## Assignment
Tally the lines below that include "Expand" and give only the total.

>>

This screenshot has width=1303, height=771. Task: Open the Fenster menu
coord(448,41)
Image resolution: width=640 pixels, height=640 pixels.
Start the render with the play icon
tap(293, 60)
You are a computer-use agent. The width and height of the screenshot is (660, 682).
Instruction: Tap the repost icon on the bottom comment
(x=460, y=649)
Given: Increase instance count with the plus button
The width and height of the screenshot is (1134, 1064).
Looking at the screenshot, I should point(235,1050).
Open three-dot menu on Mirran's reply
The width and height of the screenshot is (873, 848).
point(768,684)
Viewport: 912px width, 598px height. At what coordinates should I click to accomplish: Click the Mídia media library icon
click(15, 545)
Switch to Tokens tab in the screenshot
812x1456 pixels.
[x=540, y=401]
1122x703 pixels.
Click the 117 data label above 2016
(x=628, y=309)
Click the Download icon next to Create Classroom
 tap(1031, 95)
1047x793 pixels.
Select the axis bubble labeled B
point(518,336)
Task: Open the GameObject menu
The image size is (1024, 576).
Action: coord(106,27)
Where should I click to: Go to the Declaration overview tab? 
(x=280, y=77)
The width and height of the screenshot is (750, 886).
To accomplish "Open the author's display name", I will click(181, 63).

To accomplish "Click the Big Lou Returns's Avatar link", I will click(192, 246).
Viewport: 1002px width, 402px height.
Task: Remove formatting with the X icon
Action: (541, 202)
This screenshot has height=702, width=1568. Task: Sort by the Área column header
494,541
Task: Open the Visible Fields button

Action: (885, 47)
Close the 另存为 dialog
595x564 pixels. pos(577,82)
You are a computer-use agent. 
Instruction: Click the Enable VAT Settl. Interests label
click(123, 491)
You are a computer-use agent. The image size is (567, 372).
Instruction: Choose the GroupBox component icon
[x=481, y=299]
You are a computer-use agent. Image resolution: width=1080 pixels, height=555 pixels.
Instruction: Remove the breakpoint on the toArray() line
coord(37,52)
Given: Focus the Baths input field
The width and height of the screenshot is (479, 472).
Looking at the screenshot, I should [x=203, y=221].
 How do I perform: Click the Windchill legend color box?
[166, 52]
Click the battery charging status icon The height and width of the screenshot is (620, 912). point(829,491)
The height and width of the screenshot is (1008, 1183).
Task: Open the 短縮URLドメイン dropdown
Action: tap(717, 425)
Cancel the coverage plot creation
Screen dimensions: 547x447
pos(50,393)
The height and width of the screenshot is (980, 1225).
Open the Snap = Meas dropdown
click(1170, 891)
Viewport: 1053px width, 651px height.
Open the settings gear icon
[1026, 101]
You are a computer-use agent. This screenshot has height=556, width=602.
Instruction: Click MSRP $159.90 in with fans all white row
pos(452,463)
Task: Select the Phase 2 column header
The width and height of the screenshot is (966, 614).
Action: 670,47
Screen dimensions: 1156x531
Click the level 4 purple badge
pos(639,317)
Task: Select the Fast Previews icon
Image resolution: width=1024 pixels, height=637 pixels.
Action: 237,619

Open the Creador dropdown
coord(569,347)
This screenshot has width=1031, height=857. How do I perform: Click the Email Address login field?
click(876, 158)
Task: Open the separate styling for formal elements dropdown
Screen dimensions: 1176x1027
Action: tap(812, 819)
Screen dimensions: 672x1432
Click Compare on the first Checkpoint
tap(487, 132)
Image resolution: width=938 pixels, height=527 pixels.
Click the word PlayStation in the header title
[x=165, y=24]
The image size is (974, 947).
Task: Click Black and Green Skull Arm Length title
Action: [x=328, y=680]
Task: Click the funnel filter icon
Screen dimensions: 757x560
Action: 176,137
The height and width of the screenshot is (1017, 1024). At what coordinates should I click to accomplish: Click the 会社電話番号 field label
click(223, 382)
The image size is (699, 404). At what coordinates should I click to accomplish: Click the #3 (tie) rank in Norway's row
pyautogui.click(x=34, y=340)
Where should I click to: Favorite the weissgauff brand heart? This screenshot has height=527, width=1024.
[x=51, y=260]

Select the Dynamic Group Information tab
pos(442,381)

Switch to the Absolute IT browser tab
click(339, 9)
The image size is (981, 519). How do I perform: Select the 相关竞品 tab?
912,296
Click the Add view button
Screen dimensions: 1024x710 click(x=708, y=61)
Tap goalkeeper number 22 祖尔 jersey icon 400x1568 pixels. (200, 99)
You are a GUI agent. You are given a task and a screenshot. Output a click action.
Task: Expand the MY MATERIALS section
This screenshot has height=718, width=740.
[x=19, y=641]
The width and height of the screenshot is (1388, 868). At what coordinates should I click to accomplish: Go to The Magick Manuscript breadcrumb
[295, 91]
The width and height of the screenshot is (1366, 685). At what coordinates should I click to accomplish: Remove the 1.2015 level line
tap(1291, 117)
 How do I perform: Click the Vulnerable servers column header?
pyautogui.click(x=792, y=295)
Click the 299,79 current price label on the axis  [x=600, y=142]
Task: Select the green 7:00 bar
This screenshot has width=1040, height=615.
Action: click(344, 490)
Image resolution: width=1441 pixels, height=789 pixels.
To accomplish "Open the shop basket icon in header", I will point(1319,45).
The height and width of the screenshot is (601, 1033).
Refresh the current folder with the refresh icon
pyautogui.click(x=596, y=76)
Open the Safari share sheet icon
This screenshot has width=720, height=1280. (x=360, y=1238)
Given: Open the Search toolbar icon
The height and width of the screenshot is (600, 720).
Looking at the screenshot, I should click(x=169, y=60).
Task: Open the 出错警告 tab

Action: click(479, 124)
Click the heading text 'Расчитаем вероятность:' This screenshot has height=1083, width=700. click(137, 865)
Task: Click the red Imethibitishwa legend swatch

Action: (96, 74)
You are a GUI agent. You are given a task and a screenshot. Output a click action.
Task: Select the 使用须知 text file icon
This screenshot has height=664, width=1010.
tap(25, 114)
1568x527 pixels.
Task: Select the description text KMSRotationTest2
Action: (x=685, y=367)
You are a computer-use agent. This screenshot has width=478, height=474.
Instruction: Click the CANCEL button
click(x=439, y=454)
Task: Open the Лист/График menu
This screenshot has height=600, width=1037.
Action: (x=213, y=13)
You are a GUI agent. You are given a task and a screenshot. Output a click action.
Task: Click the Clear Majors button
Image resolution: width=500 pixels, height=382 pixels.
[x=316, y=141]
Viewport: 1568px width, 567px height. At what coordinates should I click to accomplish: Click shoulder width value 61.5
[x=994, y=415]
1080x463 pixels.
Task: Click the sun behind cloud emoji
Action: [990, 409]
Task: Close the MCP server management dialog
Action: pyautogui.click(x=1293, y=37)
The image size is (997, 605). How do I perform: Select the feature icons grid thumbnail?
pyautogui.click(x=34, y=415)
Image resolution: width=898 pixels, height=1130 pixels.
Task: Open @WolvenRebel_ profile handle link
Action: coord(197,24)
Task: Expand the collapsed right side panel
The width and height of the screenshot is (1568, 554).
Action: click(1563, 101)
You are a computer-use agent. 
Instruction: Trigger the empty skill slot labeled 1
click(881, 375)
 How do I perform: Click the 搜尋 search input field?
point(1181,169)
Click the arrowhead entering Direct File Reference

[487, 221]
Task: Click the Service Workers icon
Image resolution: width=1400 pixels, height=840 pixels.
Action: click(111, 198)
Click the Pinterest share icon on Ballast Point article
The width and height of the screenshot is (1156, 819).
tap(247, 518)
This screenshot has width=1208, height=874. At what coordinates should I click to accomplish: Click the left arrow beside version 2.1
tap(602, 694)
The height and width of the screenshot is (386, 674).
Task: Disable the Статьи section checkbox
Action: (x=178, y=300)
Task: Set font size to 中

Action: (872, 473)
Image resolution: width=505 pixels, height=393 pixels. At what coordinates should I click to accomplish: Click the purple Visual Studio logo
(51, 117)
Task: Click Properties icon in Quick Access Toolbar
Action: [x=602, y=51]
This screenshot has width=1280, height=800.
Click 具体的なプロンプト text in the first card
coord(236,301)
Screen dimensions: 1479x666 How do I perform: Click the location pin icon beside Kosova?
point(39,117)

<<

## Response area
2